I was desperate to own this single, not having been included on FULL HOUSE, their current album at the time. Far from being amongst the majority vote, I considered the new four piece lineup, sans Thompson, their best yet. And although the prior release, LEIGE AND LIEF got, and still gets, all the praise, it’s FULL HOUSE hands down that’s my favorite. Possibly due to it coinciding with my first ever Fairport Convention concert, supporting Traffic. A wondrous night that. I was spellbound.
Listen: John Lee / Fairport Convention FairportJohnLee.mp3
Less spellbound were the critics. Everyone missed Richard Thompson and Sandy Denny. Okay, I get it, but Dave Swarbrick and Simon Nicol were equally powerful, unsung frontmen. Tiny Dave in dark blue platform boots swirling around the stage, attacking his violin, and creating a whirlwind of sound and nuts-ness. Showmanship in addition to being a superb songwriter. It was Dave Swarbrick who wrote all of these A sides. What the fuck’s not to like?
Their next album, BABBACOMBE LEE, ruled my world. That tour was a special night out for us British music followers, being sandwiched between The Kinks and Lindisfarne. This my friends was heaven on earth, the absolute best place to be in the entire solar system.
‘John Lee’, one the the album’s two singles, still brings back that raging blizzard of March 1, 1972. We’d driven through blinding snow for well over an hour. Being pre-cell phone days, I was terrified of finding the show’d been cancelled once we arrived and approached Kleinhand’s Music Hall with a deadly pit in the stomach. Besides, this was my first date with Corinne, who finally agreed to accept an invitation out. Please God, make it all happen.
Miracle. The show went on as planned, thankfully. It was in the stars I guess.
Let me tell you about it: This was Lindisfarne’s first ever US date, though you’d never have known. ‘Fog On The Tyne’ made it clear this was going to be a very English night.
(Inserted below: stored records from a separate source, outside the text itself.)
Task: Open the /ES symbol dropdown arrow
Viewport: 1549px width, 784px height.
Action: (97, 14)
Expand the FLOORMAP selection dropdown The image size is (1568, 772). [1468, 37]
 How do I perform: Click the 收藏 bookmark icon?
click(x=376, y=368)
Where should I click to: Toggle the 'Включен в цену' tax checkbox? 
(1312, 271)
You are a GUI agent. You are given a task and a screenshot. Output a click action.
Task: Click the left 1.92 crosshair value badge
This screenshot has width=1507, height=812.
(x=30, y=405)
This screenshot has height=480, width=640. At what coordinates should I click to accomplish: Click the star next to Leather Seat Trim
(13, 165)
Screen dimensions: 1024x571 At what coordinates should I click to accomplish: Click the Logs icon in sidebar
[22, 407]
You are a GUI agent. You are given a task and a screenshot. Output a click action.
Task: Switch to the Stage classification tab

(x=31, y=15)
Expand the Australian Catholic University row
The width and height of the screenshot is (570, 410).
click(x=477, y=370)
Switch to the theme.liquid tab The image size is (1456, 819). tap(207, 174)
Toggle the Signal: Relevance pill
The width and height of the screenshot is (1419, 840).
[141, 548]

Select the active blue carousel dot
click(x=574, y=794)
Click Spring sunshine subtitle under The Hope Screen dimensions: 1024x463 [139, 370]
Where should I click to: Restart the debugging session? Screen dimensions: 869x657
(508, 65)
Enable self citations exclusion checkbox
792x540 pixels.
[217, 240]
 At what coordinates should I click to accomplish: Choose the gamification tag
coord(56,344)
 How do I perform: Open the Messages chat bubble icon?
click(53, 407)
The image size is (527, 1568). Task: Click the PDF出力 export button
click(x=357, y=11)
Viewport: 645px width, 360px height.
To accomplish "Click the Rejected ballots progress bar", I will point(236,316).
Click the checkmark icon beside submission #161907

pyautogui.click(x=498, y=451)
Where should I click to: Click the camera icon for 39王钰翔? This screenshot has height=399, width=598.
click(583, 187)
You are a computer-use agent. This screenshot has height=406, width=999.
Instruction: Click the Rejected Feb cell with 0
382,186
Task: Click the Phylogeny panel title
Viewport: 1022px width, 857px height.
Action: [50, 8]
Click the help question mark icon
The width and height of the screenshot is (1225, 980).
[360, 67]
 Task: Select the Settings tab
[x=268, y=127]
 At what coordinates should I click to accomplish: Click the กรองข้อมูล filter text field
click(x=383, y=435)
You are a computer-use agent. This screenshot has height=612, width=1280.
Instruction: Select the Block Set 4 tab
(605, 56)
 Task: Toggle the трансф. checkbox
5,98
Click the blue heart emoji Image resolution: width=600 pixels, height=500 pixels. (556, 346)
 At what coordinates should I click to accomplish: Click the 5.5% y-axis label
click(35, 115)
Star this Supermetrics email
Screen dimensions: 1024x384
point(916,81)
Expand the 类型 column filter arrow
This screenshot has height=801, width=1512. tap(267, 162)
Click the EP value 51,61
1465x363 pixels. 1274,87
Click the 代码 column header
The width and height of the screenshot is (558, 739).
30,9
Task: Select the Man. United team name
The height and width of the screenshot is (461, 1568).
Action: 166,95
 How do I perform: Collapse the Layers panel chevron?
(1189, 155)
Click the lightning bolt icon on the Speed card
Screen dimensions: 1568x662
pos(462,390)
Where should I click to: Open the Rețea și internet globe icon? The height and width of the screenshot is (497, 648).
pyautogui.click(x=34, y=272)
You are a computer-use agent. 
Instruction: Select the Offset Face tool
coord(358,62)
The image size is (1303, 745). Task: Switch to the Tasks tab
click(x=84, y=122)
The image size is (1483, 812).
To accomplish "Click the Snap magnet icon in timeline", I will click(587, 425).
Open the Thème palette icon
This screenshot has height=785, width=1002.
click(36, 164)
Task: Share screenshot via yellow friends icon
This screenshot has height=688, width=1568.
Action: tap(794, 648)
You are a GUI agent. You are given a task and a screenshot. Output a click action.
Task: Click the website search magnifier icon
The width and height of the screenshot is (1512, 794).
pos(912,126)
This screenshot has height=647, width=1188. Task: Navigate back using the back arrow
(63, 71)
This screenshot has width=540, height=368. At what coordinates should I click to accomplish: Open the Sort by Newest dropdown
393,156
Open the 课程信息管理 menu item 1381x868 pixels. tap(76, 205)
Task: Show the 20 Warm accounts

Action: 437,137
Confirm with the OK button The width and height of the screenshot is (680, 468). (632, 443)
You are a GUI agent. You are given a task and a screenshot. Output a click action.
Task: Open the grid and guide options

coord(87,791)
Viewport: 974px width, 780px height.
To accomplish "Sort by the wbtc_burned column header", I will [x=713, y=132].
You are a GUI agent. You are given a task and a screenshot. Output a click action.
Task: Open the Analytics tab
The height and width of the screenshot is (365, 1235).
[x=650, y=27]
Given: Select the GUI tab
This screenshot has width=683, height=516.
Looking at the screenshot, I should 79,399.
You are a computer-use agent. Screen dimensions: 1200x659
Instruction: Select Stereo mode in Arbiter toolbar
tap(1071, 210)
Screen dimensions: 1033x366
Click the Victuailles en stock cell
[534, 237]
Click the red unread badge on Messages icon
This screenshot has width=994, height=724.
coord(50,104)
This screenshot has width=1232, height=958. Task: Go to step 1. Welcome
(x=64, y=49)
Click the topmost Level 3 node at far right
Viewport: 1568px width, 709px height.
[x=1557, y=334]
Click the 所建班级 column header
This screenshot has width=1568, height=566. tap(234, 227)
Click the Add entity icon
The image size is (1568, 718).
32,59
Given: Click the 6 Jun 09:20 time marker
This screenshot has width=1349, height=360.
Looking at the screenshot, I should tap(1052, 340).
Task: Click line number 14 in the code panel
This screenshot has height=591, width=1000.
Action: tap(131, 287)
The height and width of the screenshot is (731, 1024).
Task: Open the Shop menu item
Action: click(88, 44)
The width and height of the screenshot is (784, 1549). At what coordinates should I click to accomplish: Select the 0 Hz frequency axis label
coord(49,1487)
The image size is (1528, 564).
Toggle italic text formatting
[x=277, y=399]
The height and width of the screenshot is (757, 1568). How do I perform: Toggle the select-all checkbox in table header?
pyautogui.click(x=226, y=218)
Bring it on, we had waited long for this.
Not to worry, Fairport Convention, despite being of the folk rock classification, powered that stage the moment they hit. Straight into ‘Walk Awhile’, “Sir B. McKenzie’s…’, ‘The Journeyman’s Grace’, ‘Sickness And Diseases’, ‘Sloth’ and the above ‘John Lee’, Even the balcony was jigging in the aisles, or at least they thought they were.
Then came The Kinks. At this point, in their high camp era, Dave decked out in a tailored tangerine red suit and Ray with bright green velvet jacket and clown sized bow tie, perfectly sloppy, opening with ‘Till The End Of The Day’, then satiating us with ‘The Village Green Preservation Society’, ‘Victoria’, ’20th Century Man’, ‘Death Of A Clown’, ‘Apeman’, ‘Dedicated Follower Of Fashion’, ‘Holloway Jail’, ‘Autumn Almanac’, ‘Have A Cuppa Tea’, ‘Arthur’ and ‘Waterloo Sunset’. Sweet Jesus have mercy!
Listen: Rosie / Fairport Convention FairportRosie.mp3
“Rosie’ is as vital a song and single in Fairport Convention’s history as any of the others, which by the way, seem to get all the name checks. It came to represent the beginning of a comradery amongst former members that eventually defined lineups ahead, whereby any or many would float in and out of the band.
For this one, it was Sandy Denny who guested on the call and response type chorus, hinting at the full time member she would return to be just a year or so down the road. For proof of the fantastic vocal clarity she could bring to any song, just listen to ‘Rosie’.
Listen: White Dress / Fairport Convention FairportWhiteDress.mp3
Supporting the reunion album, RISING FOR THE MOON with another Anglophile crushing US package (Caravan and Renaissance), the horribly under attended September 24, 1975 stop in Rochester had to be a demoralizing, why-are-we-here moment. Unfortunately, the stark, vast theater seemed ironically fitting during ‘White Dress’, their most haunting track ever, and in some ways, most powerful simply via Sandy Denny’s ability to evoke chills so effortlessly.
As with her very own version of Elton John’s ‘Candle In The Wind’, a solo single from ’78, ‘White Dress’ can be overwhelming, and many times, still challenges my courage to play it all the way through.